Sementara itu, di rumah sebelah, disebuah jendela yang sejak tadi terbuka mengintip, memperlihatkan sebuah mata lentik yang tampak sinis memperhatikan keduanya sedari tadi. Kala sepasang bibir itu menyatu tanpa mempedulikan guyuran salju yang kian lebat mengenai kepala mereka, gorden tersebut tiba-tiba ditutup kasar.
Dalam ciuman itu, mata Krisna tiba-tiba terbuka lebar, ada ketakutan di dalam sana, Cherry melihatnya begitu dekat, merasakan betapa Krisna meremas baju bagian belakangnya kuat. Sesuatu tidak selamanya baik-baik saja.
Ketika Krisna kembali pulang ke rumahnya, dia tak mendapati sosok sang ibu yang biasanya selalu menungguinya.
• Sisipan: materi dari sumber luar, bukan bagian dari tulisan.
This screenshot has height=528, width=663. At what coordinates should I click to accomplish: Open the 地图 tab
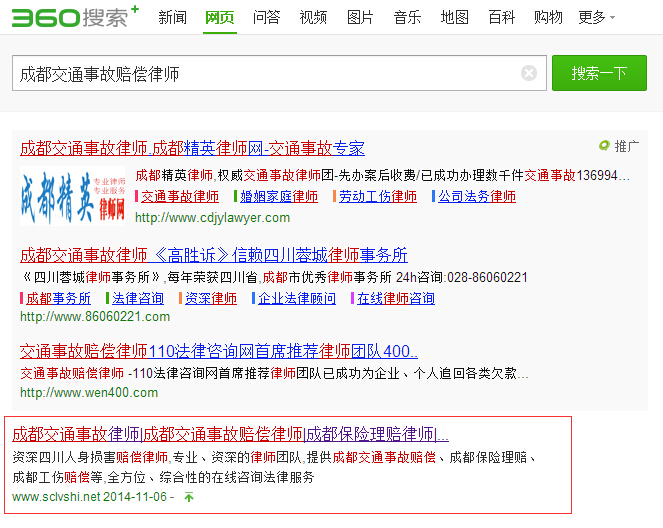click(x=454, y=17)
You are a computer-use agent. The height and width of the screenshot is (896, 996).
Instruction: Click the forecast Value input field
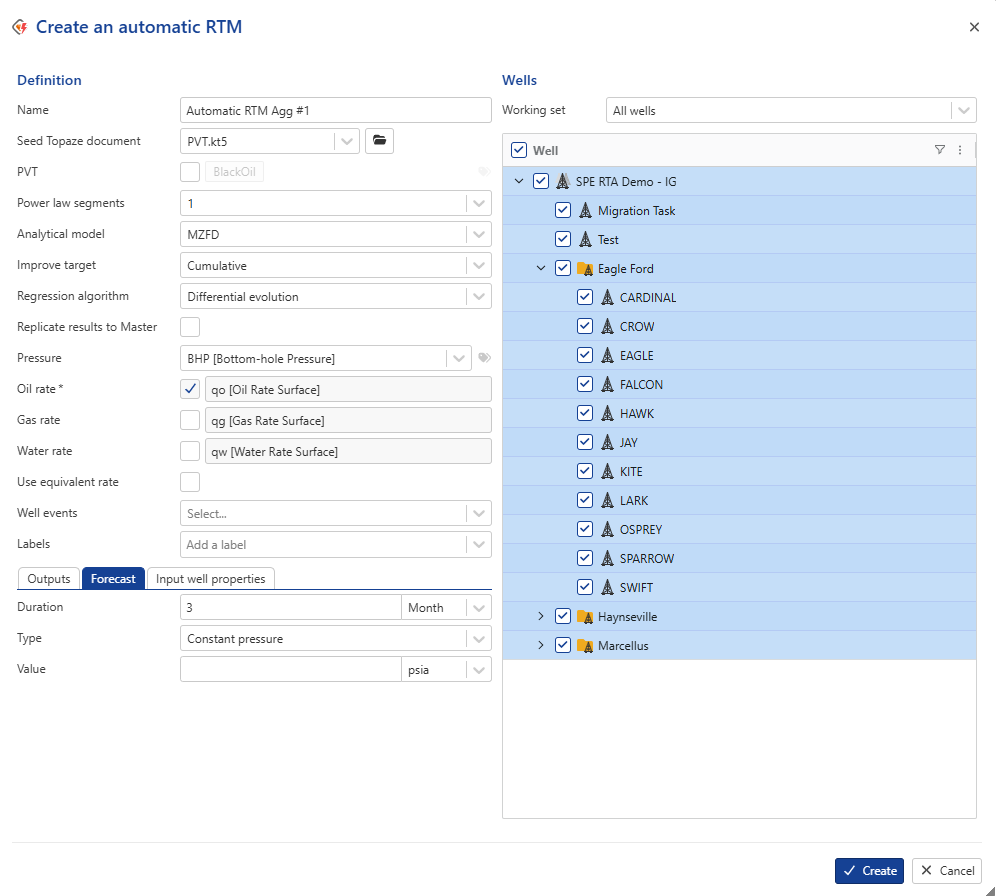click(x=291, y=669)
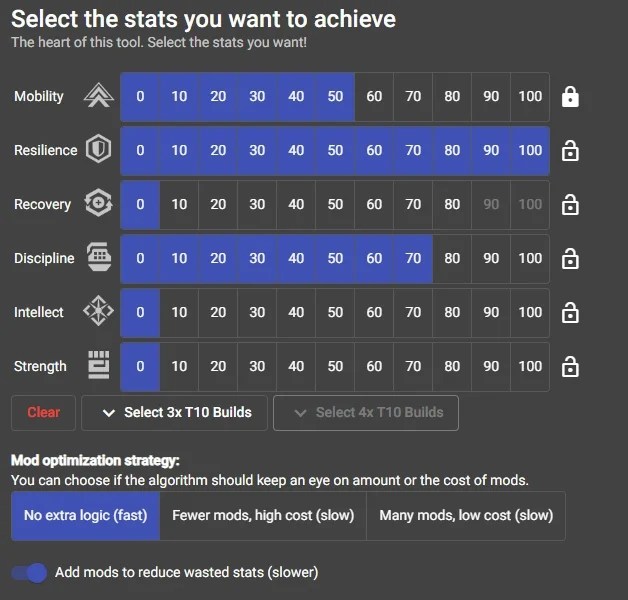The width and height of the screenshot is (628, 600).
Task: Choose 'Many mods, low cost (slow)'
Action: (x=465, y=516)
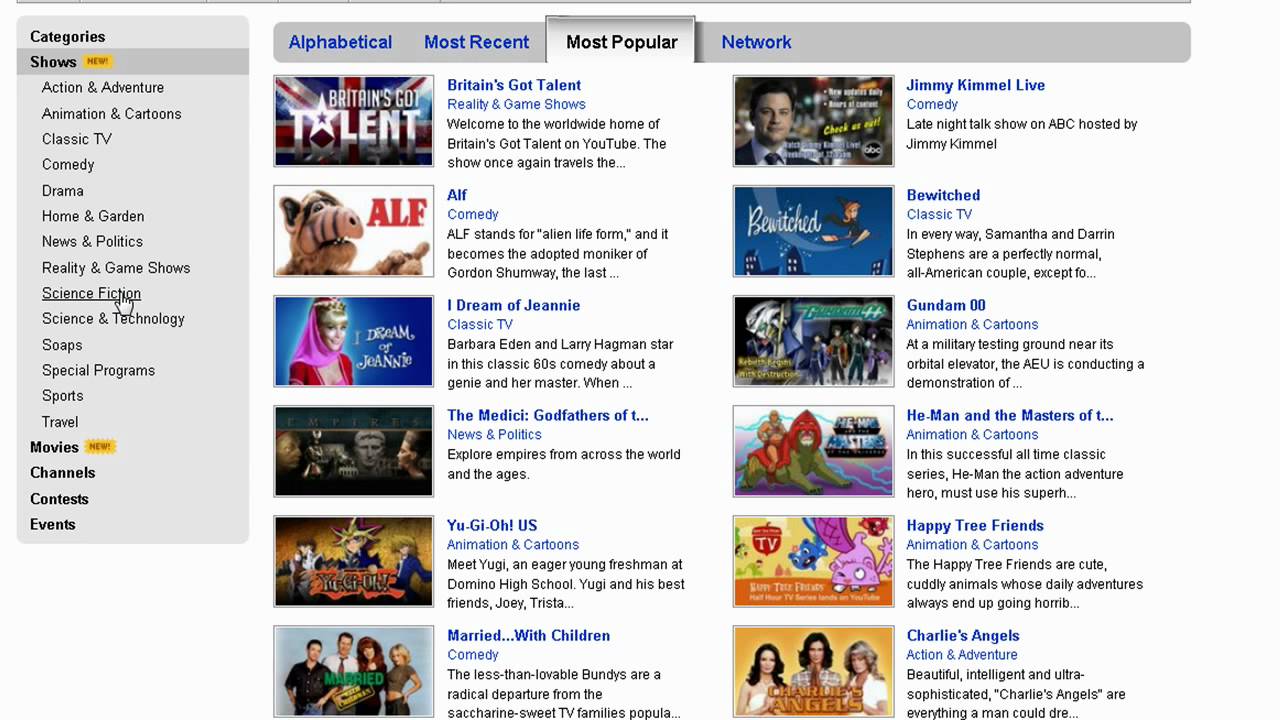The height and width of the screenshot is (720, 1280).
Task: Select the Channels category in sidebar
Action: point(62,473)
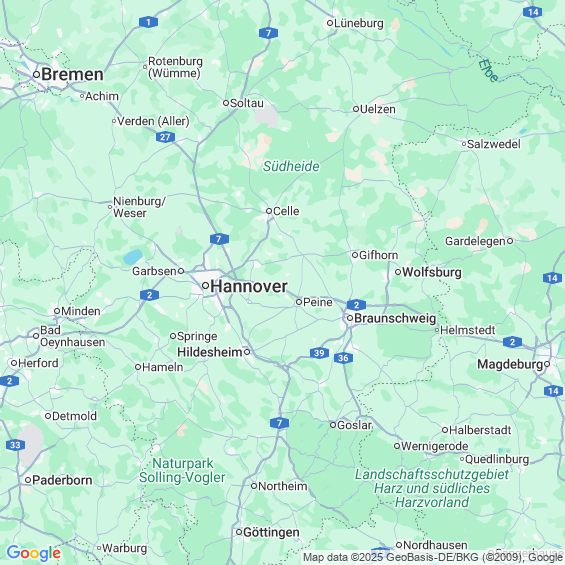
Task: Select the Hildesheim city label
Action: coord(210,352)
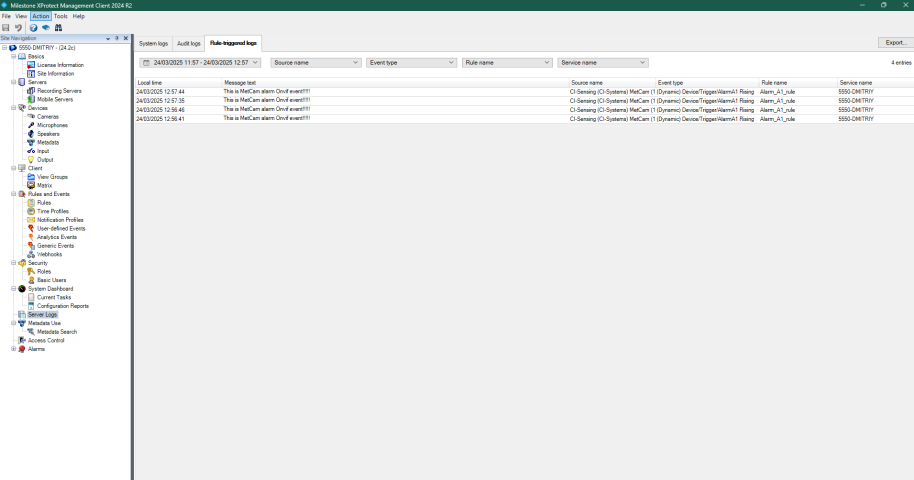
Task: Open the Cameras node in the tree
Action: coord(47,116)
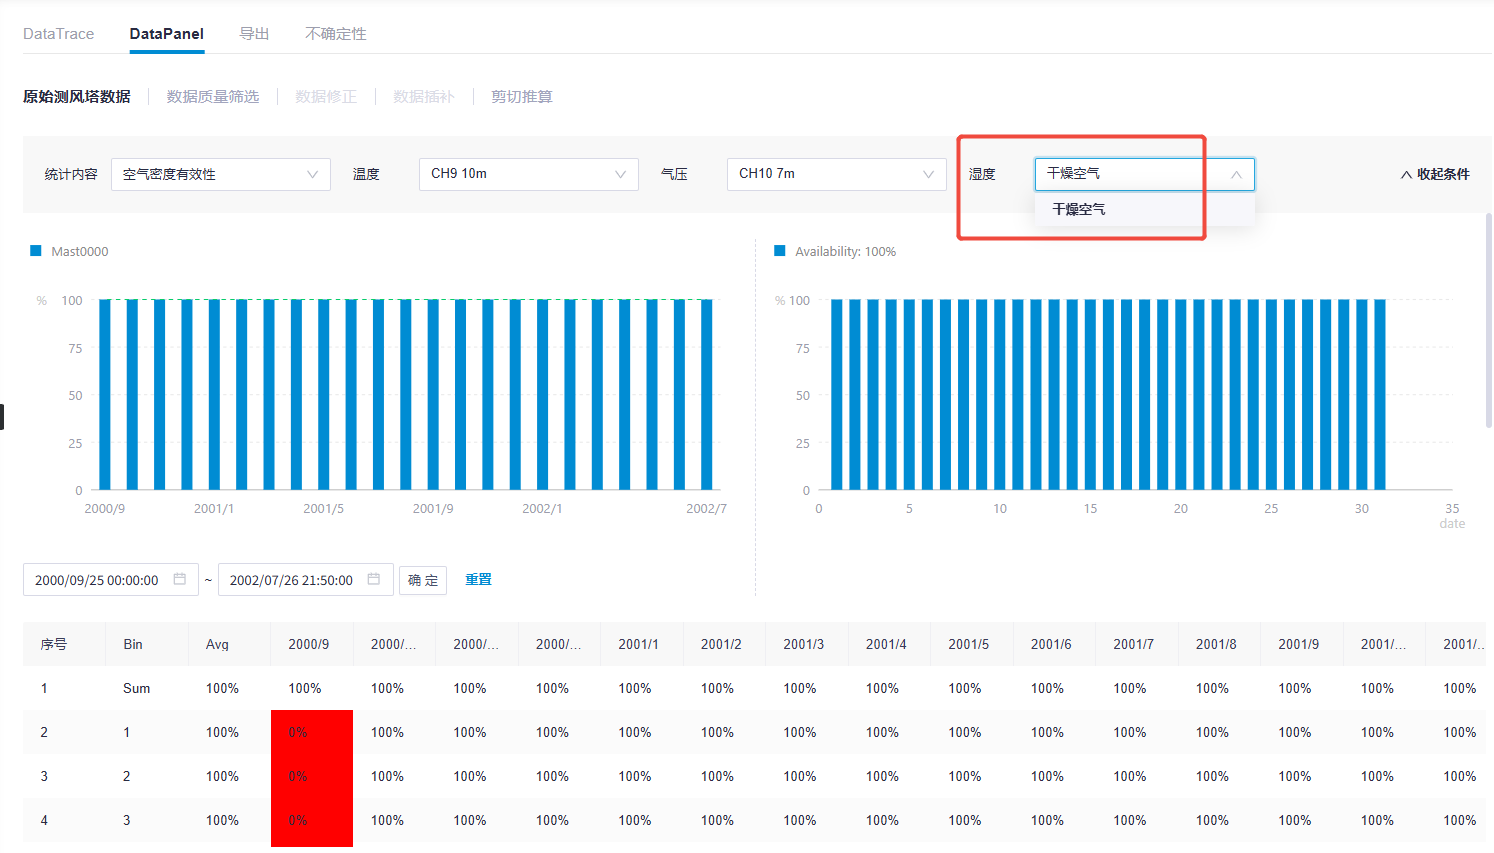1494x853 pixels.
Task: Toggle the Mast0000 legend marker
Action: pos(36,251)
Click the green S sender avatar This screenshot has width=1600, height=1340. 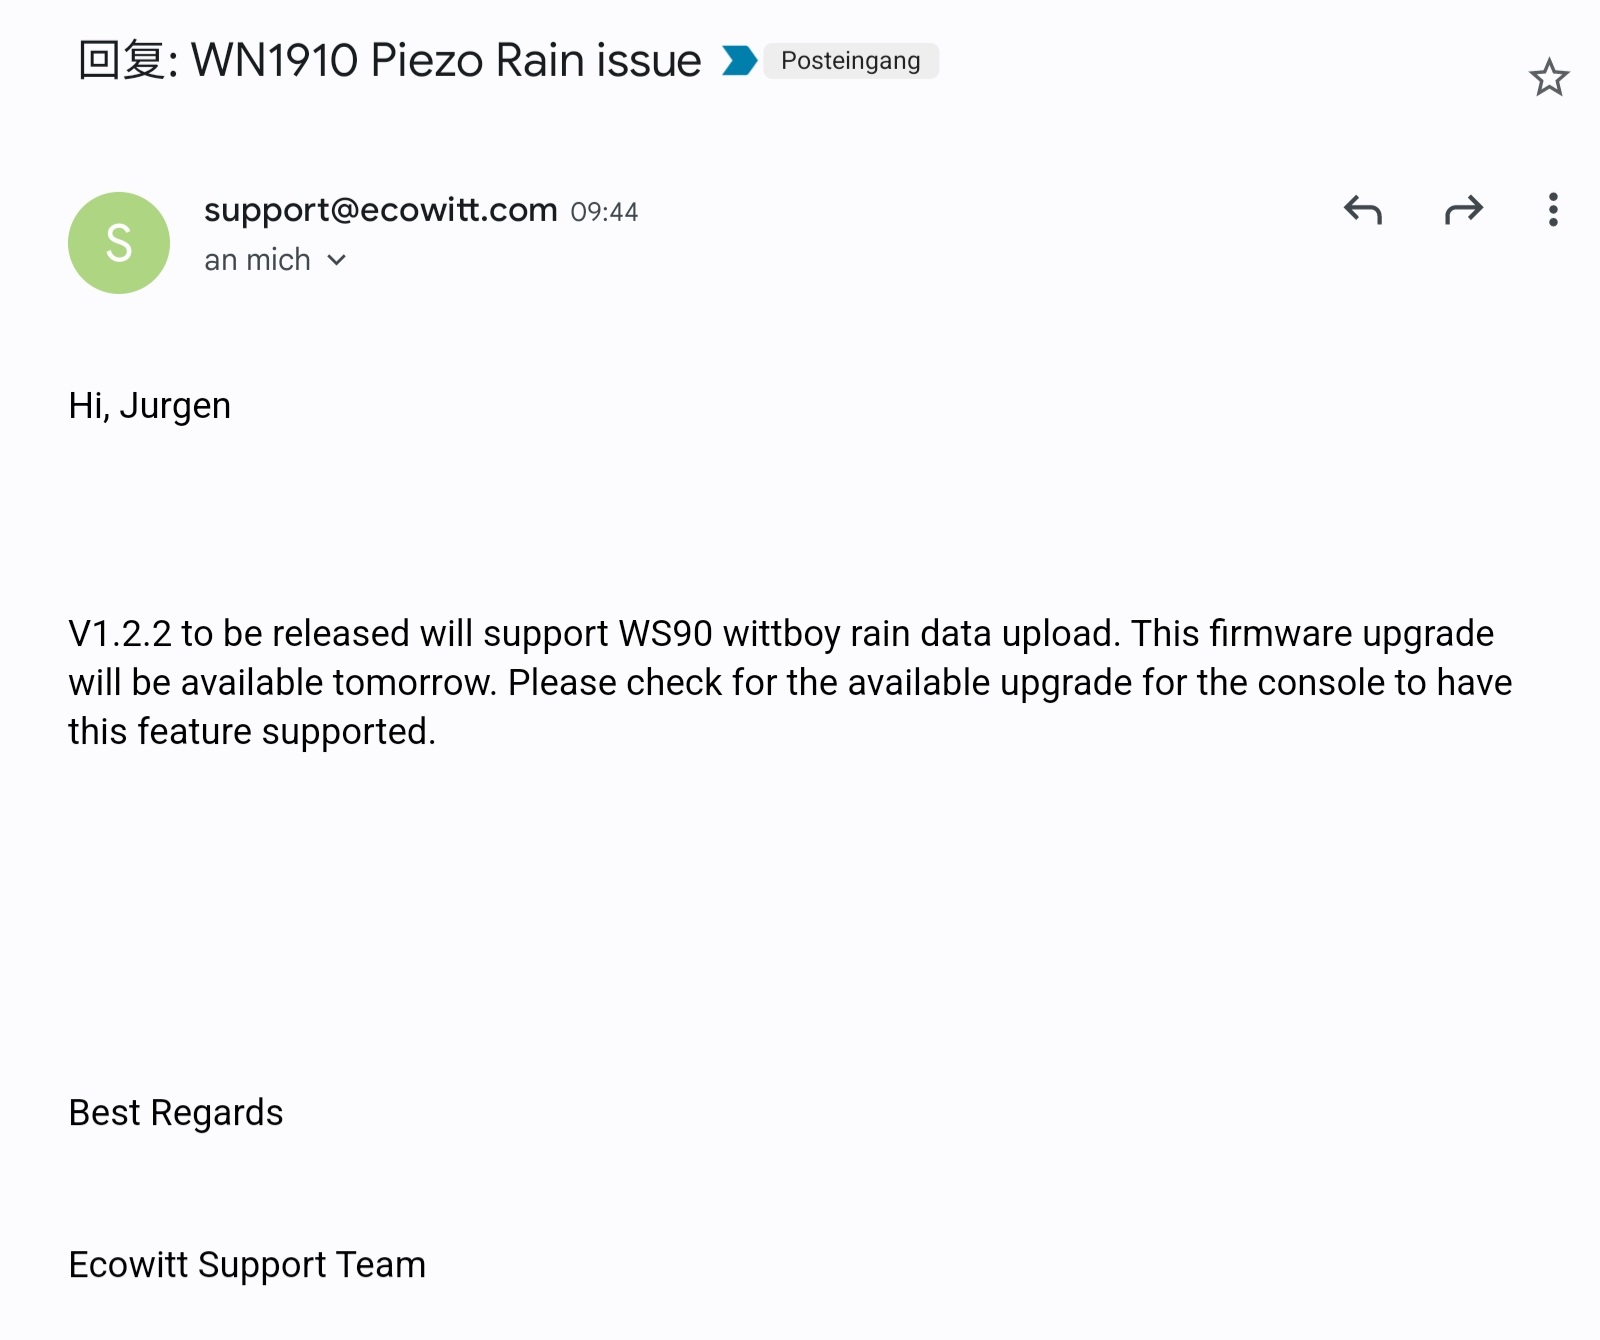tap(119, 243)
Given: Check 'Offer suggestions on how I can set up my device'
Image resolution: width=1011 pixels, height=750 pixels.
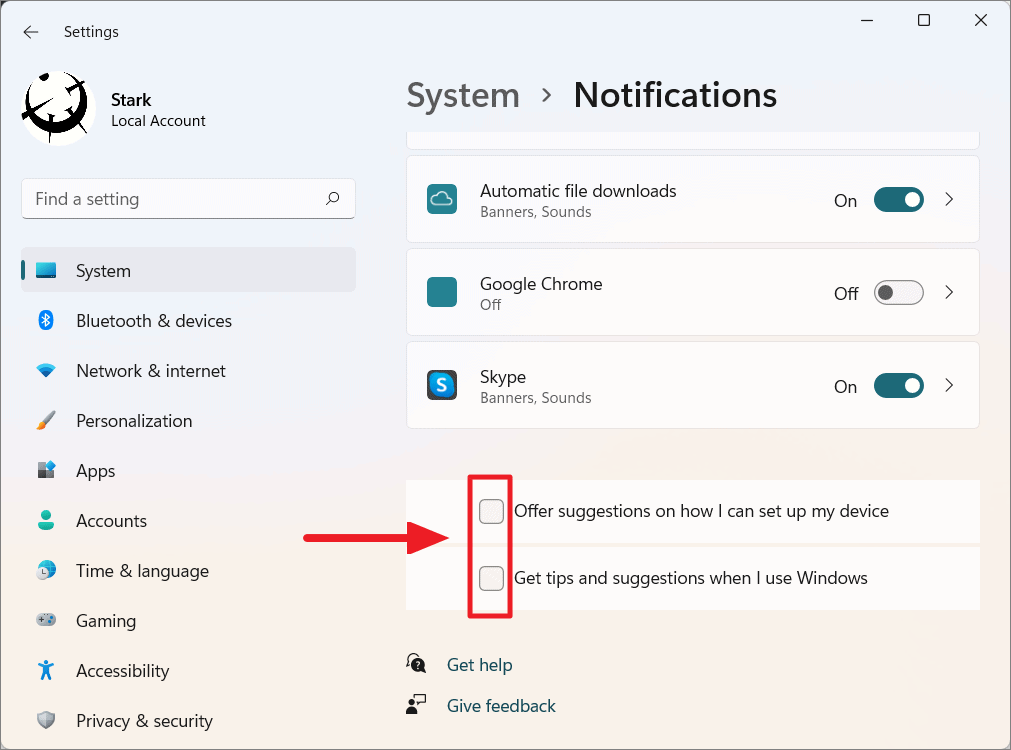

Keesokan harinya, Cherry kembali ke agensi dengan diantar sang ayah, Krisna membuntutinya diam-diam, perasaannya tak nyaman, sejak malam itu, dia sudah membulatkan tekat tak ingin kembali pulang ke rumah.
Tetapi, apa mungkin dia benar-benar dapat hidup jauh dari rumah? Ke mana ia harus berteduh dari dinginnya salju?
Di dunia ini tak seorang pun yang dapat Krisna percayai, itu sudah tertanam sejak kecil. Dia tahu bahwa seseorang telah murka dan itu akibat ulah dirinya yang terlalu egois.
"Aku tak akan menjadi laki-laki pengecut lagi."
Dan dengan itu, Krisna memutuskan untuk kembali pulang, dia tak akan kabur dari masalahnya, dia tak begitu yakin cara apa yang dapat memperbaiki semuanya, tetapi dia yakin mampu mencegah hal yang jauh lebih buruk terjadi meski pun dia lah yang akan menjadi tumbalnya.
Pintu gudang itu Krisna buka perlahan, gelap, aroma darah, tembaga, dan bau-bauan lain yang sudah tak asing diindera penciumannya merebak masuk kehidung.
Di tengah-tengah ruangan terdapat ranjang berukuran sedang, spreinya berwana putih bersih namun terdapat bercak darah yang telah mengering di sana sini.
Krisna menyalakan saklar lampu, seketika ruangan yang semula remang-remang menjadi terang benderang.
Banyak benda-benda asing berjajar rapi di meja, tetapi jika dilihat lebih jauh semua benda-benda asing itu adalah seks toy.
Kire mencintai dan terobsesi terhadap putranya sendiri.
Sejak kecil, Krisna sudah menjadi alat pemuas nafsu bagi ibunya sendiri.
Bahkan jika dia berkata jujur pada semua orang, tidak akan ada satu pun yang mempercayainya, seperti beberapa tahun silam kala ayahnya masih terlihat seperti manusia dan belum suka memukulinya.
Bagi Krisna, Kire adalah Iblis sekaligus ketergantungannya.